Data processing for metabolomic and proteomic profile data

 

Matej Oresic

 

VTT Biotechnology

Tietotie 2

P.O. Box 1500

Espoo, FIN-02044

Finland

Email: matej.oresic@vtt.fi

Phone: +358-9-456-4491

 

High-throughput integrated quantitative analysis of biological systems is becoming a desired approach to the study of functional interactions between genes, proteins, and metabolites. Recent such applications include studies of metabolic networks in S. Cerevisiae, energy transduction in Halobacterium NRC-1, and as a first such applications to the mammalian system, study of Atherosclerosis using ApoE3-Leiden mice as a disease model.

 

Analysis and comparison of molecular profile data across multiple samples has been an active field of recent research, and several statistical approaches to normalisation were developed enabling quantitative comparison of expression levels across different samples and genes. However, applications of techniques such as mass spectrometry and NMR to measure protein and metabolite levels in complex samples offer new challenges for data processing, integration, and interpretation.

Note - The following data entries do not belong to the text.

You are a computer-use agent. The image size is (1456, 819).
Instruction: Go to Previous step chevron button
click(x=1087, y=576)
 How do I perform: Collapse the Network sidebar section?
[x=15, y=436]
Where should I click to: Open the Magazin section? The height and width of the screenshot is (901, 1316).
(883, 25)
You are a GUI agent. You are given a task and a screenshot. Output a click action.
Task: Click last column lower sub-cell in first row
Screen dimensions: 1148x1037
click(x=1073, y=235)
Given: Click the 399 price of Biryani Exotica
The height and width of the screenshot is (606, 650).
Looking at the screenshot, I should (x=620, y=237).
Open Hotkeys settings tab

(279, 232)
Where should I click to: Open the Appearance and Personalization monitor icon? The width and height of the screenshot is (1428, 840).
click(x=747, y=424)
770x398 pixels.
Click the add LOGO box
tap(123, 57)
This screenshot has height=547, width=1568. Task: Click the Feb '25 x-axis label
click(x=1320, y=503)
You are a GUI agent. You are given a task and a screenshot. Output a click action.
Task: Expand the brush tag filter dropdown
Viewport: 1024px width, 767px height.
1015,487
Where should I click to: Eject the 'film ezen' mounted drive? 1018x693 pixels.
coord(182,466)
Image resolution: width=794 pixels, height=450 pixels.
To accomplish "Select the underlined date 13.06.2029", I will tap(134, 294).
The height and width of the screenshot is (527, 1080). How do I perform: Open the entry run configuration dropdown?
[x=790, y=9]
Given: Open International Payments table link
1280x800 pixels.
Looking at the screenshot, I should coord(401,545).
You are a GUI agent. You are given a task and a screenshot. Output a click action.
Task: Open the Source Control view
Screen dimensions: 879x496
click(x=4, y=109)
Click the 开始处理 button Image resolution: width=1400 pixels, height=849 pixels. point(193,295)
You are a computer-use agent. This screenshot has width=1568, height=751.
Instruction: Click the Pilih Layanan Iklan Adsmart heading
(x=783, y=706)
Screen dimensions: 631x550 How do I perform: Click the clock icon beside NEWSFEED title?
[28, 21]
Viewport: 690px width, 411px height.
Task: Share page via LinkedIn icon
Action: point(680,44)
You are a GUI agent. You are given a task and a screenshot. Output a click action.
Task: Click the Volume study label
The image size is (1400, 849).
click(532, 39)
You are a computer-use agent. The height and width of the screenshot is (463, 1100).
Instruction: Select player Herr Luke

In order to obtain protein and metabolite levels several processing steps need to be applied, such as spectral alignment, peak detection, and normalisation.

 

Unlike in microarrays where gene identities are largely known, mass spectra require further steps for identification, such as MS/MS sequencing of tryptic peptides and subsequent peptide database searches for protein identification. Due to current instrumental limitations the identification process is very time consuming and only a fraction of spectral peaks can be associated with particular peptides or proteins, therefore a variety of computational methods need to be applied to select the peaks with highest potential relevants to the biological phenomena studied. As an example, we will present a recent study of ApoE3-Leiden mouse model of Atherosclerosis. We obtained simultaneous snapshots of gene expression, protein, and metabolic levels in two groups of mice, ApoE3-Leiden transgenic mice and an isogenic control group.